[What you should do]: Echo the records between the line holding "This screenshot has height=452, width=400." and the last line of the records, inclusive.

[Listed entries]:
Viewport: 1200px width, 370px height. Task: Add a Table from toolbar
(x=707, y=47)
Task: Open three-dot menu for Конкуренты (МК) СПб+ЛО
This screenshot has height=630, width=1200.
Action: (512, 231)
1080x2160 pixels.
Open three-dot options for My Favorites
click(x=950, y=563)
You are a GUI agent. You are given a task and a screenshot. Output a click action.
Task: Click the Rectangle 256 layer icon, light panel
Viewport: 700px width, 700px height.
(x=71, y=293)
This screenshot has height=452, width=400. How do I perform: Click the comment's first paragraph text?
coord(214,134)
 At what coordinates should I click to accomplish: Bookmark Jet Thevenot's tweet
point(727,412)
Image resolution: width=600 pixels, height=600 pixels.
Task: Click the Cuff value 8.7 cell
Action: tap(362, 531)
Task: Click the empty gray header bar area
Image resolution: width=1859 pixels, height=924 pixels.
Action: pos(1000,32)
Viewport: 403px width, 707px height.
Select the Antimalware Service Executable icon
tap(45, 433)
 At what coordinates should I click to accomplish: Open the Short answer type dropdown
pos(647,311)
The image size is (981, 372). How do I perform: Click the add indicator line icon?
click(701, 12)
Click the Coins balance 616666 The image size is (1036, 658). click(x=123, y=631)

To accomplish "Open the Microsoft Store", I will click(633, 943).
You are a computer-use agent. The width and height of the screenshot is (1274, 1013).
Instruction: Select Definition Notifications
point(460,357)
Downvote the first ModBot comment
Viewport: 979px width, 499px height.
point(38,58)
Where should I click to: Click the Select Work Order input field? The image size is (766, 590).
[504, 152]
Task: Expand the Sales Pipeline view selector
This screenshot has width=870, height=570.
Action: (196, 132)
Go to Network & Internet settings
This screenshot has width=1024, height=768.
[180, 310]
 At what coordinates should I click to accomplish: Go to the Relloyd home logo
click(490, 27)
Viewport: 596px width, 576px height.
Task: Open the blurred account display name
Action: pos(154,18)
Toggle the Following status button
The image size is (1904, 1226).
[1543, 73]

[Solution for this task]:
This screenshot has height=452, width=400. How do I perform: Click the comment's first paragraph text?
coord(214,134)
 At what coordinates should I click to accomplish: Bookmark Jet Thevenot's tweet
point(727,412)
Image resolution: width=600 pixels, height=600 pixels.
Task: Click the Cuff value 8.7 cell
Action: tap(362, 531)
Task: Click the empty gray header bar area
Image resolution: width=1859 pixels, height=924 pixels.
Action: pos(1000,32)
Viewport: 403px width, 707px height.
Select the Antimalware Service Executable icon
tap(45, 433)
 At what coordinates should I click to accomplish: Open the Short answer type dropdown
pos(647,311)
The image size is (981, 372). How do I perform: Click the add indicator line icon?
click(701, 12)
Click the Coins balance 616666 The image size is (1036, 658). click(x=123, y=631)

To accomplish "Open the Microsoft Store", I will click(633, 943).
You are a computer-use agent. The width and height of the screenshot is (1274, 1013).
Instruction: Select Definition Notifications
point(460,357)
Downvote the first ModBot comment
Viewport: 979px width, 499px height.
point(38,58)
Where should I click to: Click the Select Work Order input field? The image size is (766, 590).
[504, 152]
Task: Expand the Sales Pipeline view selector
This screenshot has width=870, height=570.
Action: (196, 132)
Go to Network & Internet settings
This screenshot has width=1024, height=768.
[180, 310]
 At what coordinates should I click to accomplish: Go to the Relloyd home logo
click(490, 27)
Viewport: 596px width, 576px height.
Task: Open the blurred account display name
Action: pos(154,18)
Toggle the Following status button
The image size is (1904, 1226).
[1543, 73]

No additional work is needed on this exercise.